Toxic Metal on the Rise in the Baltic Sea

By Amy Mayer | Eos |

EOS - Thallium, one of the most toxic heavy metals on Earth, is more abundant in the Baltic Sea than in waters with otherwise similar chemistry. A new study in Environmental Science and Technology finds that human activity—particularly since the 1940s—is likely behind these elevated levels.

The Baltic Sea is euxinic, meaning the water both lacks oxygen and has high levels of hydrogen sulfide. Such conditions, more common in the ancient ocean, are present in the Baltic Sea today, partly because of its isolated geography. But anthropogenic nutrient pollution from sources including wastewater treatment facilities and agricultural and urban runoff is playing an increasingly large role in creating euxinic conditions: These runoff nutrients cause excess growth of algae and plants, which use up the oxygen in the water and can cause other marine life to die off, creating what’s known as a dead zone.

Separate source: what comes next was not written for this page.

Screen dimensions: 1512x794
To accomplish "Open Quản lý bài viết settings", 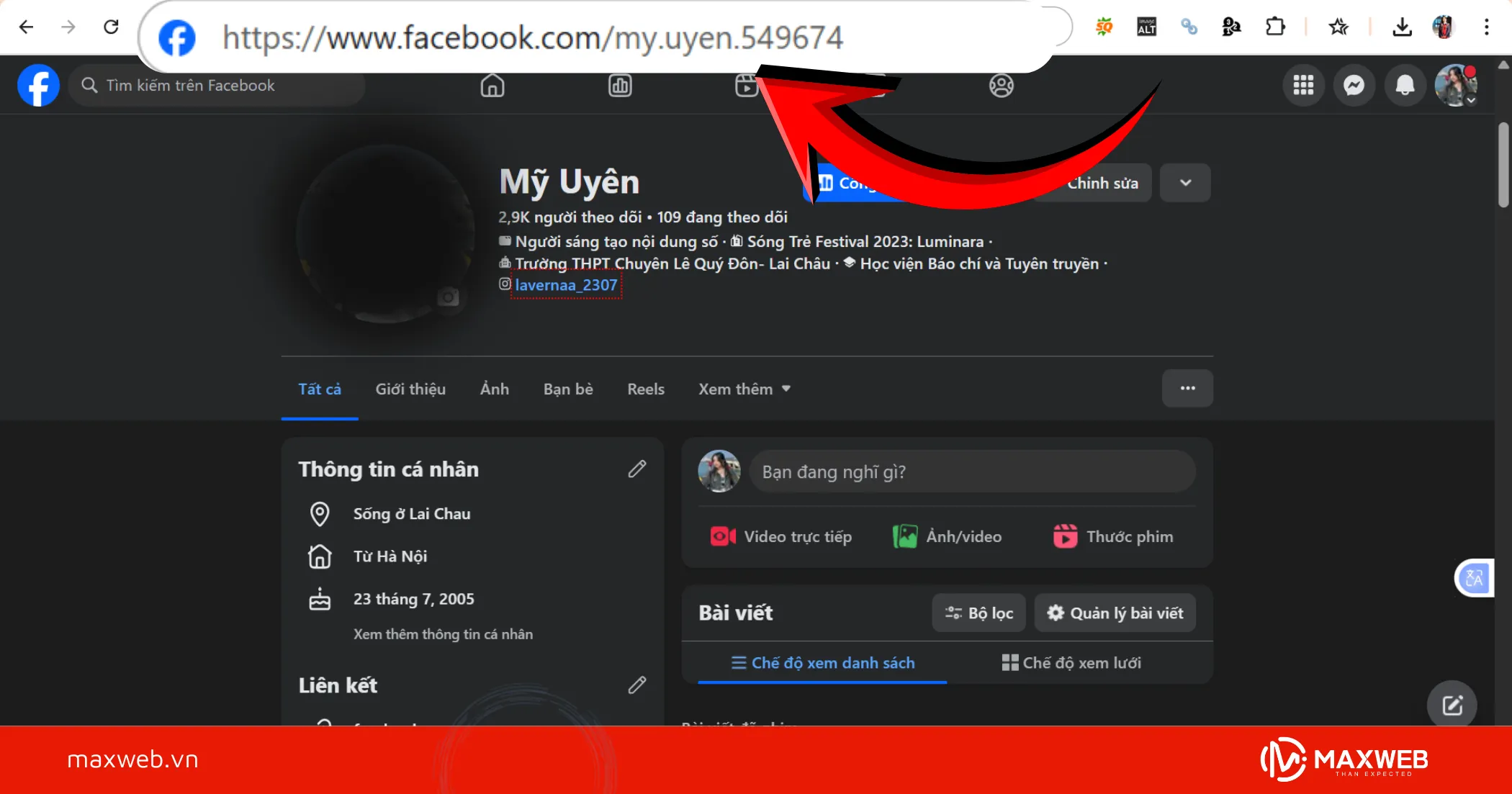I will 1114,613.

Geologists often use waters with euxinic conditions as a proxy for the chemistry of ancient oceans. But when Chad Ostrander, then a postdoctoral researcher with the Woods Hole Oceanographic Institution, took water samples from the Baltic, his project took an unexpected turn into modern history.

“The thallium isotope fingerprint of the water column was off,” said Ostrander, now a geologist at the University of Utah. “It wasn’t what we expected it to be.”

Thallium has two stable isotopes. In the Baltic and in similarly euxinic conditions in the Black Sea and the Cariaco Trench in the Caribbean, the ratio of the two isotopes is the same in the water column and the sediments below. But when Ostrander compared the Baltic samples to those other places, he found a higher isotope ratio than expected, a result he found “curious.”

Ostrander and his colleagues next looked at a Baltic Sea sediment core that had been reliably dated to about 1850 and found that the high thallium isotope ratio emerged sometime around 1940–1947.

“What they decided, and I think correctly, is that this represents increased influence from humans,” said Tim Lyons, a biogeochemist at the University of California, Riverside, who has studied the Black Sea and California’s Salton Sea but was not involved in the current work. “Some human activity is changing fundamentally the amount of thallium that’s coming in.”